Michigan State's top-ranked defense has built its reputation on certain characteristics this season.
Speed. Toughness. Physicality. Violence.
Senior linebacker Denicos Allen embodies all those traits and more.
"You see a relentlessness with this group of guys," linebackers coach Mike Tressel said. "We've been a good defense in the past, but you haven't seen anything like this in terms of the look in their eyes and the relentlessness and exactly the characteristics we talk about when we're talking about Denicos."
It's the nearly unsettling violence that sticks out most, something that was certainly on display during a 29-6 win over rival Michigan on Saturday at Spartan Stadium. Wolverines quarterback Devin Gardner was unable to finish the game after being sacked seven times, and Michigan totaled minus-48 yards rushing.
In the center of it all, Allen had a team-high nine tackles — three for loss — and two sacks.
The performance garnered national attention for the Spartans' defense, while the win put MSU (8-1, 5-0 Big Ten) in the driver's seat in the Legends Division. Michigan State is 1½ games ahead of Nebraska and has a bye Saturday before a Nov. 16 game against the Cornhuskers in Lincoln.
Allen might not receive as much recognition as teammates like linebacker Max Bullough and defensive end Shilique Calhoun, but his impact has been just as significant. Allen's numbers are very good — 57 tackles, 11 for loss, five sacks — but the intangibles and his thirst for violence stand out.

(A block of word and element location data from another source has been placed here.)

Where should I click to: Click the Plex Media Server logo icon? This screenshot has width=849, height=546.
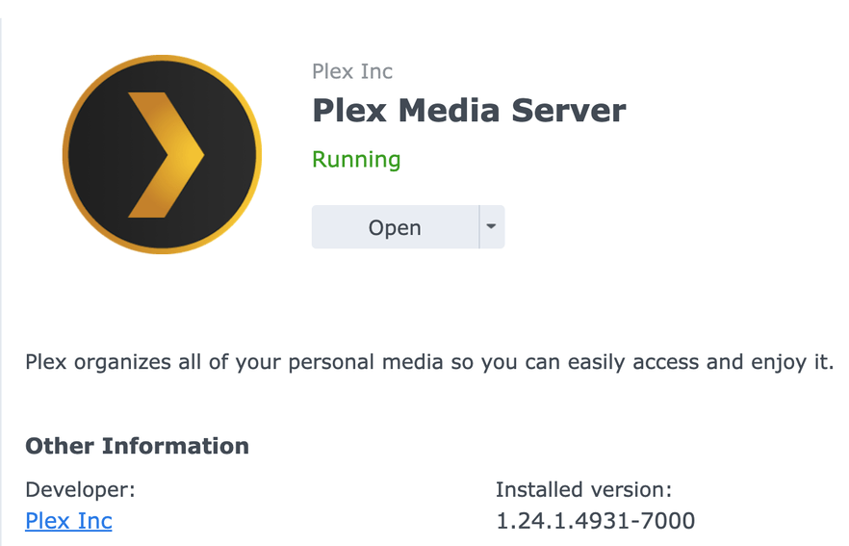click(162, 155)

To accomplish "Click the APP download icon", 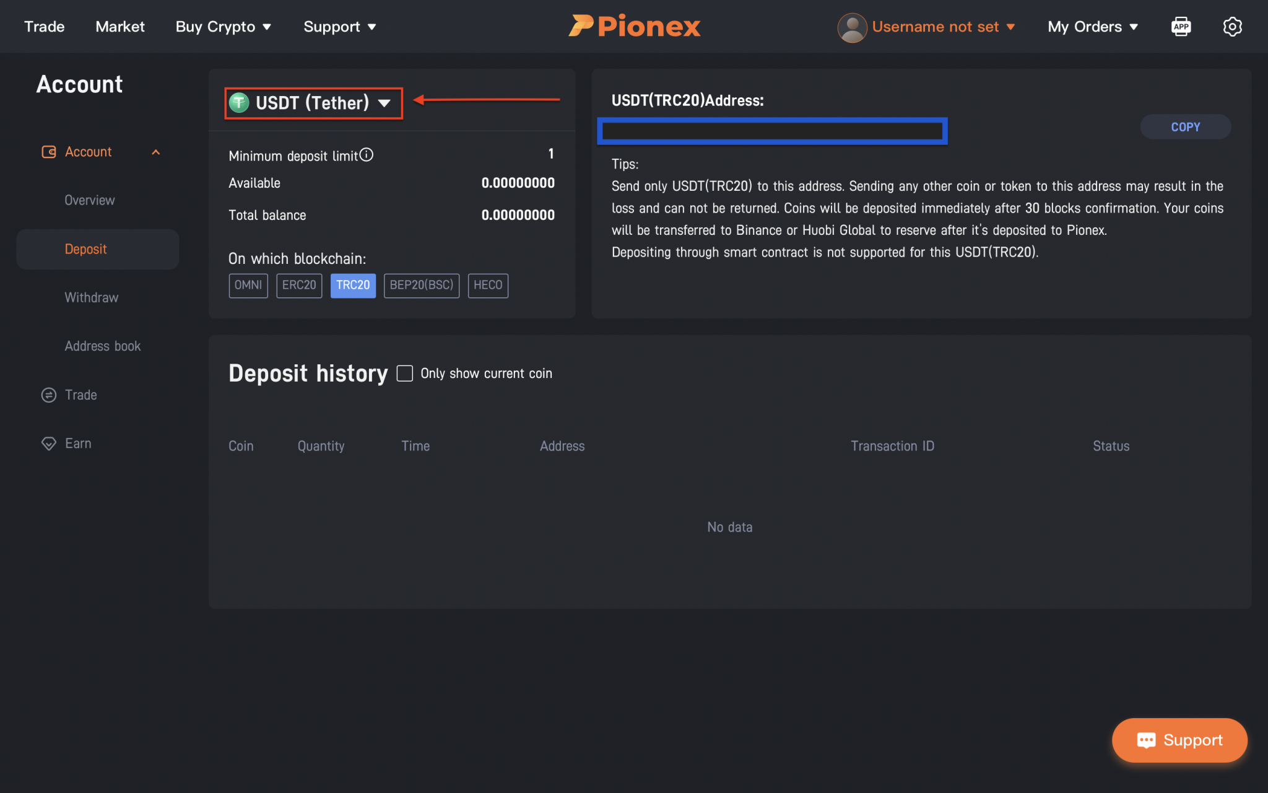I will tap(1181, 26).
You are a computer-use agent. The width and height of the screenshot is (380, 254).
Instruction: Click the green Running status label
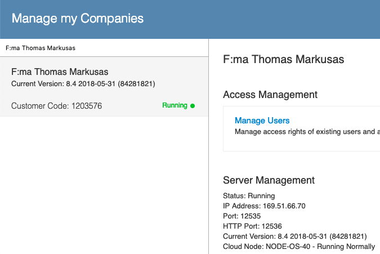(x=175, y=105)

"That is definitely my favorite part," Allen said. "They tried to move me to safety when I came up here and I told them, 'There isn't enough contact back here. I don't like covering. I want to hit somebody.'"
Allen has done plenty of that in his third year as a starting outside linebacker. The Spartans and other Big Ten schools offering scholarships initially envisioned him as a safety due to his then-5-foot-11, 210-pound frame. Allen, however, knew he was tough enough to play linebacker, something embedded in him at an early age in Hamilton, Ohio.

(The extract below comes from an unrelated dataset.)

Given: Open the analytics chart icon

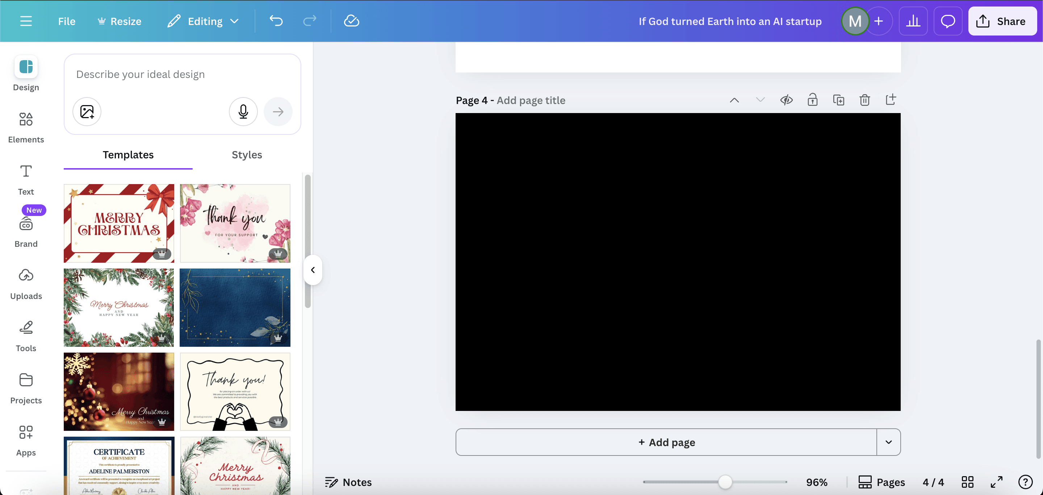Looking at the screenshot, I should click(913, 21).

"I grew up in a tough neighborhood," he said. "I had tough family members that always got after me and I was always a smaller guy growing up. I wasn't really the one to get bullied. I didn't like that at all, so I was forced to be tough."
His coaches saw it right away and figured they might have something special.
"If they don't bite as a puppy, they won't bite as a dog," Tressel said. "Denicos has always bitten."
He contributed on special teams as a redshirt freshman and made a big impact by racking up a league-high 11 sacks as a sophomore in 2011. Now, with 40.5 career tackles for loss, Allen is only 7.5 shy of Julian Peterson's school record.
"He's got a knack for being around big plays," coach Mark Dantonio said. "He's an extremely tough guy."
Allen has helped push Michigan State to the top of the Big Ten rankings in total defense, scoring defense, rushing defense and passing defense. If the Spartans can keep it up, they could get a crack at the conference's top offense in Ohio State during the Big Ten Championship game next month.
If the Spartans are able to reach Indianapolis and earn a shot at the Rose Bowl for the second time in three years, it will be largely thanks to a defense that embodies one of its key pieces.
"I think they all look at me and see the physicality, and I think that wears off on a lot of our players," Allen said. "To be on this defense, you have to be tough. Simple as that."